El profesor-investigador del Centro Interdisciplinario de Investigaciones y Estudios sobre Medio Ambiente y Desarrollo (CIIEMAD) aseguró que la necesidad de cubrebocas elaborados con fibras plásticas, los envases de alcohol en gel, artículos médicos y los plásticos utilizados para aislar determinadas áreas en hospitales, comercios y hogares, han disparado la producción de plástico en el planeta, la cual “creció de 12 a 15 veces más, al comparar con los registros que se contaban hasta antes de la pandemia por COVID-19, tanto en países desarrollados como en vías de desarrollo”.

Muthuswamy reconoció que los cubrebocas que utilizan las personas para protegerse del contagio de SARS-CoV-2, pueden tardar más de 20 años en degradarse. “Hay estudios internacionales que registraron una gran cantidad de plásticos y cubrebocas flotando en el mar; también se encontró entre 70 u 80 cubrebocas en un metro cuadrado en algunas playas turísticas”.

Sostuvo que otro fenómeno que detonó la producción de plástico en el mundo fueron las ventas electrónicas que se realizan durante el confinamiento, pues los envoltorios son, en su mayor parte, de plástico y cartón. “La producción de plástico no va a parar, entonces debemos emplear nuevas tecnologías para crear envoltorios o bolsas ecológicas con hojas de plátano, cáscara de coco, nopal y desechos de caña. Al crearse industrias en las comunidades se podrán generar empleos y reactivar la economía”.

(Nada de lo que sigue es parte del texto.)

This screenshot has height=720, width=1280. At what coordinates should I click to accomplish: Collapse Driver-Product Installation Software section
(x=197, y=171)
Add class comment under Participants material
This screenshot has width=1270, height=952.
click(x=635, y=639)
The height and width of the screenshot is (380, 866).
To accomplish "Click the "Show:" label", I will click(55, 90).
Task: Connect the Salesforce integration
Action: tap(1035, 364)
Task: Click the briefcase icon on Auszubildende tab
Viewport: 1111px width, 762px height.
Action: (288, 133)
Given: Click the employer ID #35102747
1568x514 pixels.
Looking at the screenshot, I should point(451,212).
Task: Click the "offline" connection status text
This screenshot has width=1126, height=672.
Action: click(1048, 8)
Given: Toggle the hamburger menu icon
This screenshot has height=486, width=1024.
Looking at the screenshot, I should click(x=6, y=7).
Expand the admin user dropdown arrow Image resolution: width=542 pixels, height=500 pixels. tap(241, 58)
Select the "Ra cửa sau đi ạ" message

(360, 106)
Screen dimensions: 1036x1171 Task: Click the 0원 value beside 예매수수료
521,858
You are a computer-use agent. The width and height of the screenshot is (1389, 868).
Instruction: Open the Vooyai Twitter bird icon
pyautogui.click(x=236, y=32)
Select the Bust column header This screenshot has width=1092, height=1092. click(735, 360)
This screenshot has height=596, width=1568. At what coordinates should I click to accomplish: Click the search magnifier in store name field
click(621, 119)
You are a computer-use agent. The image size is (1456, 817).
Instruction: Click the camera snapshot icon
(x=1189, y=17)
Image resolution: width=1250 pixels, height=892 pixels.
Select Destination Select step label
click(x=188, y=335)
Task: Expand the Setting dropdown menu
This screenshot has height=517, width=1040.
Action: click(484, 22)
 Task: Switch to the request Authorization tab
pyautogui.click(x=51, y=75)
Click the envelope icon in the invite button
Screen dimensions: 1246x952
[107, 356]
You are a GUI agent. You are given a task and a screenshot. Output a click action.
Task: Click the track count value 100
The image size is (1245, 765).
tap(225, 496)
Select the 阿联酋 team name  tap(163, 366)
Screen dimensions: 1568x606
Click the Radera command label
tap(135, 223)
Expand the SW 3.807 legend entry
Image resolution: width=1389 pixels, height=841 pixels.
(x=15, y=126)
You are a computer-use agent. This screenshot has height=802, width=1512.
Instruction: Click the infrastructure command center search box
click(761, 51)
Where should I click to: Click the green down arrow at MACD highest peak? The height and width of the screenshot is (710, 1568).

Detalló que los desechos de plástico que llegan al mar han generado microplástico, el cual ha afectado los ecosistemas marinos y, sobre todo, a los peces, porque confunden estos materiales con alimento. “También en el mar Caribe tenemos un proyecto de investigación multidisciplinario, en el que buscamos comprobar si los plásticos pueden estar cubriendo zonas de corales y arrecifes, lo que corta la respiración del ecosistema marino”.